Requirement: Extend the reading guide for the Alaska history book from the point where it stops, beginning right after its last activity.

Before Reading
                               
KWL (Know-Want to Know-Learned): List what you think are the five most important events in Alaska’s history.  Be ready to defend your choices.
Personal Applications: What part of Alaska’s history do you find most interesting?  Why?  What part of Alaska’s history would you like to know more about?

While Reading

Point of View:  Write a narrative from the point of view of a person, animal, or object in one of the photos.  Share and discuss.
Themes: Identify themes in representative photos from each chapter.  What significant themes emerge?  Collaborative groups may log their observations on particular themes, presenting their findings in visual and oral form upon completion of the book.  Possible themes: hope, triumph, adversity, tenacity, and independence.
Cultural Connections:  Chart the old ways and new ways of living observed in the chapter “First Alaskans.”  Discuss the value of traditions and the ways in which they can be preserved.  Write a letter to one of the people in the pictures discussing the importance of traditions and suggestions for the future.

After Reading

Revisit the Pre-reading Activities: Reconsider the five events you chose as most important in Alaskan history and the events you found most interesting.  Having finished the book, which events would you choose now?
Passages:  Select your favorite quote from the book and illustrate in poster form.
•Reviews:  Write a review of the book.  You may submit these to web sites such as www.amazon.com
Predictions:  The book covers Alaskan history from the advent of photography through the Pipeline era.  What events, photographs, and quotes would you add if the book went all the way to the present?

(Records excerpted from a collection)
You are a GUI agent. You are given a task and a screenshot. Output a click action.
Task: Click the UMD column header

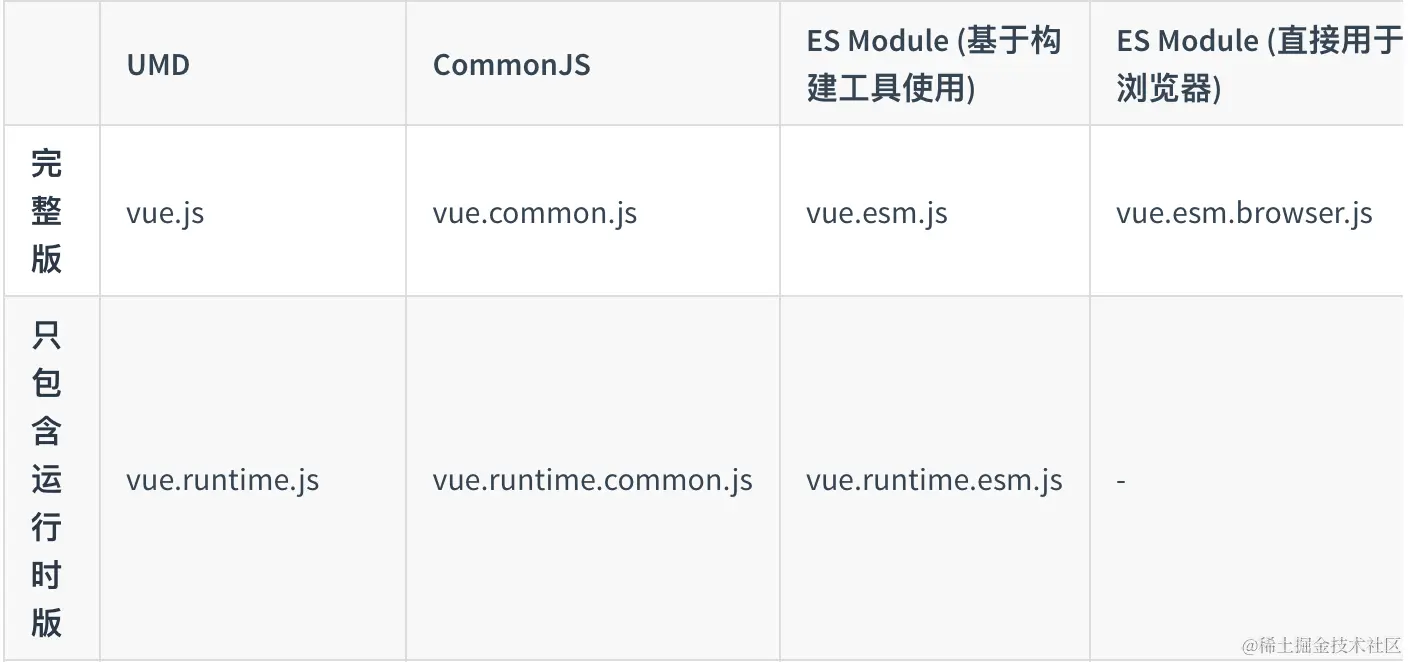click(x=158, y=65)
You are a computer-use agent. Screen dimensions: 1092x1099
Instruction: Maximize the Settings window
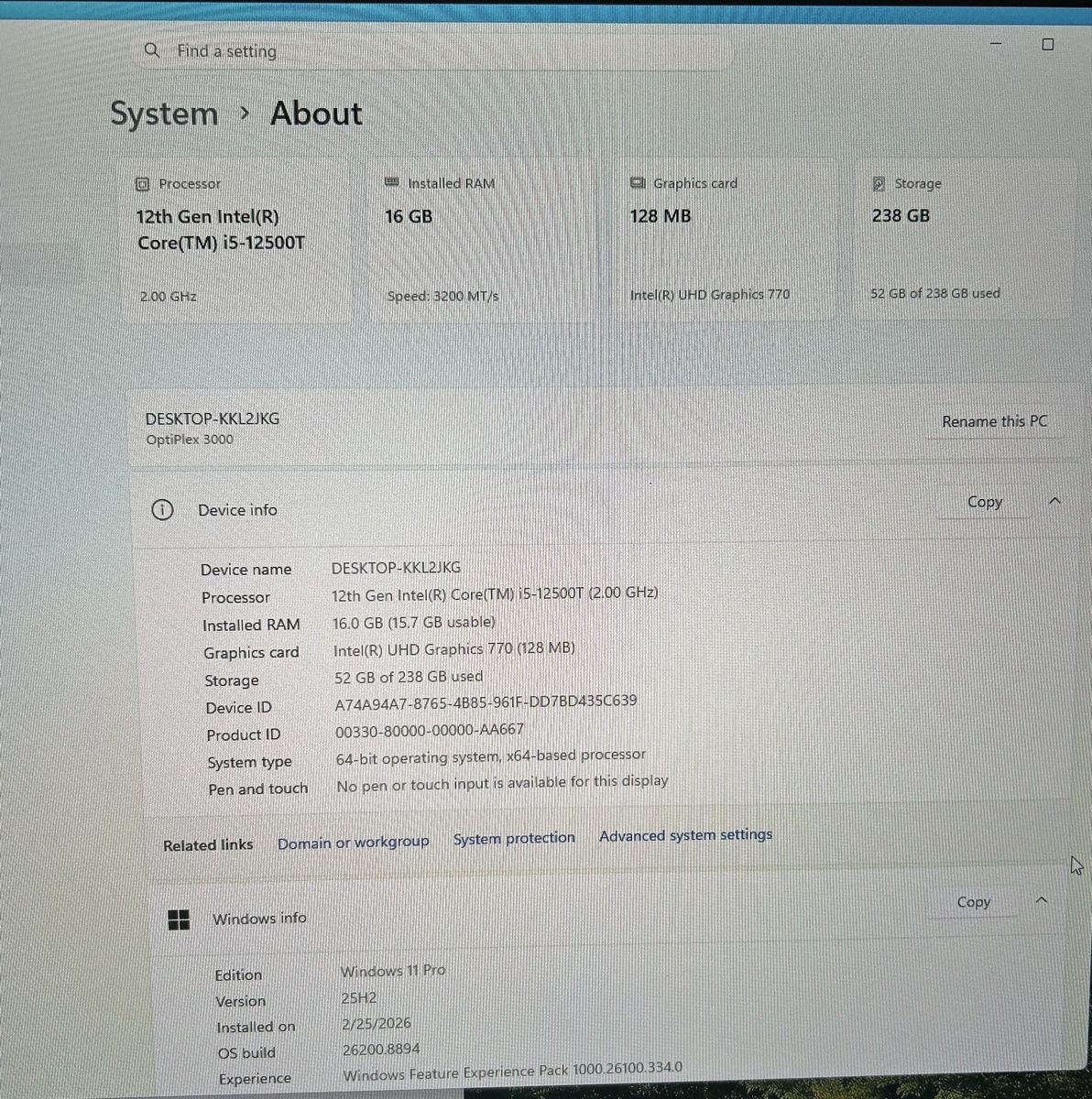(x=1048, y=44)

Exercise answer:
Classroom Event:  Host an Alaska living history celebration.  Each student plays the part of a person represented in one of the photos.  Invite students from younger grades to talk with the people represented about their lives.  Compile a collection of writings by the living history characters and the children who “met” them.
Creative writing: Write poems based on one or more of the pictures.
Author Dialogue: Students may email the author at debv@gci.net with questions and comments.  The author is also available for school visits; go to www.DebVanasse.com for more information.

Interdisciplinary Connections

Social Studies:  Examine geographic and economic factors that impacted the development of Alaska from prehistoric times through the Pipeline era.  Select photos from the book to illustrate your findings. 
Art:  Make a collage of photos representing one aspect of Alaskan history.  Include at least one primary source quote that is not from the book.
Science and Technology: Using a timeline or other graphic, chart the progress of photography from earliest photos in the book to the most recent.  How did changing technology impact the type and qualities of photos over the years?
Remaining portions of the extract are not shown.